=== Begin Enclosure ===

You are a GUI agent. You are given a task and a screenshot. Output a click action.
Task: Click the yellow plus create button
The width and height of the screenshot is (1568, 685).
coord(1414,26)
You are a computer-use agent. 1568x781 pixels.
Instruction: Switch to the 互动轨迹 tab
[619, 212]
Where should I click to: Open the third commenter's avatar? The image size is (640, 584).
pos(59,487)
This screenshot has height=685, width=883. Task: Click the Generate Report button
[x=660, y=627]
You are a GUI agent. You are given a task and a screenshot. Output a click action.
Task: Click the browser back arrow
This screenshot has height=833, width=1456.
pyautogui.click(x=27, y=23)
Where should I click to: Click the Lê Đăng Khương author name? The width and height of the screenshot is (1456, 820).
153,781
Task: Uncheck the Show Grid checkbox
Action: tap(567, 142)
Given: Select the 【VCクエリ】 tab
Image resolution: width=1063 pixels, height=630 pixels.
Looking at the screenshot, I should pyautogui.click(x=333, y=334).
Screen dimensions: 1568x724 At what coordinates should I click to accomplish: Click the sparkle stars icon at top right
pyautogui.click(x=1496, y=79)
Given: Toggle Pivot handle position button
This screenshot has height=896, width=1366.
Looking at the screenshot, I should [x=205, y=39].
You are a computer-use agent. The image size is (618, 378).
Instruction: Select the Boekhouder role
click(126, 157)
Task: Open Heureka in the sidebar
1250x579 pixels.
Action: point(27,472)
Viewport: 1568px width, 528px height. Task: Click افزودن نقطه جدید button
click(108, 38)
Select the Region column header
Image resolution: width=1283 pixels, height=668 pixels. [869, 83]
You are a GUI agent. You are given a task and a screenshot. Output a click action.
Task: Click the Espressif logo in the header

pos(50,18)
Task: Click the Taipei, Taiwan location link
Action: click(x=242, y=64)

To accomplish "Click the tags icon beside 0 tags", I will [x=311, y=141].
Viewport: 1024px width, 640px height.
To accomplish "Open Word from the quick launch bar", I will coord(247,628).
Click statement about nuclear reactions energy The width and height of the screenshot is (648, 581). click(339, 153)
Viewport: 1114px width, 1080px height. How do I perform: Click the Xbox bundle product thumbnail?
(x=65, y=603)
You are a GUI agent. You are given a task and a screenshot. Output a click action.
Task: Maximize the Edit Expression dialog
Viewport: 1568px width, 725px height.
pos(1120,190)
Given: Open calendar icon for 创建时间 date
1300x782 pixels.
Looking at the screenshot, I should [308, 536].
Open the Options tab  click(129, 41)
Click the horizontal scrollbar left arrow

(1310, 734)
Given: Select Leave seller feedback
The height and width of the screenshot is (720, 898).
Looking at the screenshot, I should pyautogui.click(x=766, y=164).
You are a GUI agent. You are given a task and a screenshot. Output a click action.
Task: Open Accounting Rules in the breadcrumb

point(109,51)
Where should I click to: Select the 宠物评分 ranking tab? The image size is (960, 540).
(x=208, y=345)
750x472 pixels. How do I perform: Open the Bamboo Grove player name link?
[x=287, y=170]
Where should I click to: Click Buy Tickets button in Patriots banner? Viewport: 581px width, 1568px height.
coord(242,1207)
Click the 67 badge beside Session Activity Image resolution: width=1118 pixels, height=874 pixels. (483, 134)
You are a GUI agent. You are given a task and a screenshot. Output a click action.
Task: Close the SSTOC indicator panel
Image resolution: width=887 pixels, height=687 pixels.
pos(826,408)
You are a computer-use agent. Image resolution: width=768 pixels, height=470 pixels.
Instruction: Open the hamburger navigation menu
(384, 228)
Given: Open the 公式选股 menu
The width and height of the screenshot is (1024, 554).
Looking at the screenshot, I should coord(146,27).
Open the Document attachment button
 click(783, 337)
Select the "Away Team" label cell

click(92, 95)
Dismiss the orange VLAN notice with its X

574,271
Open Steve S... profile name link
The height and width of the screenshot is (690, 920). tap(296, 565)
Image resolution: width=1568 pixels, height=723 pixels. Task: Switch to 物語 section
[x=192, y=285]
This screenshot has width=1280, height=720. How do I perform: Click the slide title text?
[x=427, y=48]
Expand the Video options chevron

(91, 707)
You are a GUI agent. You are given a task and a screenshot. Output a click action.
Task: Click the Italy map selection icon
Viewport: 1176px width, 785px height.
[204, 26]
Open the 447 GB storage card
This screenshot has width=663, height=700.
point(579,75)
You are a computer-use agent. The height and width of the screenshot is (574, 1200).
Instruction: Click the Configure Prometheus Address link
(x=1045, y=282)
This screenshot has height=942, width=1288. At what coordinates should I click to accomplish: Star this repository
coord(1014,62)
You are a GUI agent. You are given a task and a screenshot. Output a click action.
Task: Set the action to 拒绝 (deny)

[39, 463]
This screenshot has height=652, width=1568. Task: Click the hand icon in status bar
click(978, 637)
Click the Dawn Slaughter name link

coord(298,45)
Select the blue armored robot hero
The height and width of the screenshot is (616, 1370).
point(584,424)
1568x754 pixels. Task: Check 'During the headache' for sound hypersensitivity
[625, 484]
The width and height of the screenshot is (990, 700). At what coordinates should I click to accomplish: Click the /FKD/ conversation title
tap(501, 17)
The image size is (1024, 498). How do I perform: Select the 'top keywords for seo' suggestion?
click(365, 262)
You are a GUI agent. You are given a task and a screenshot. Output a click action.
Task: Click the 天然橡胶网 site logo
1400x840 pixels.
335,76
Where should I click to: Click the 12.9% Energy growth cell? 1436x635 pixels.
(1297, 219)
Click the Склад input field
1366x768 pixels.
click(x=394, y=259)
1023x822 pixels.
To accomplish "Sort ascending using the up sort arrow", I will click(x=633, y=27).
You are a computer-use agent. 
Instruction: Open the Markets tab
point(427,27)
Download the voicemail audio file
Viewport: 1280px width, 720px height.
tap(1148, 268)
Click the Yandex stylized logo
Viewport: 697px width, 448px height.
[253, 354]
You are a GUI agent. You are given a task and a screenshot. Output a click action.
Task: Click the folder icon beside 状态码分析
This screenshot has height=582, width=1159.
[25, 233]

=== End Enclosure ===

* [Task prompt]
Among the lines above, return those that contain the string "beside".

* [Expected output]
To accomplish "Click the tags icon beside 0 tags", I will [x=311, y=141].
Click the 67 badge beside Session Activity Image resolution: width=1118 pixels, height=874 pixels. (483, 134)
Task: Click the folder icon beside 状态码分析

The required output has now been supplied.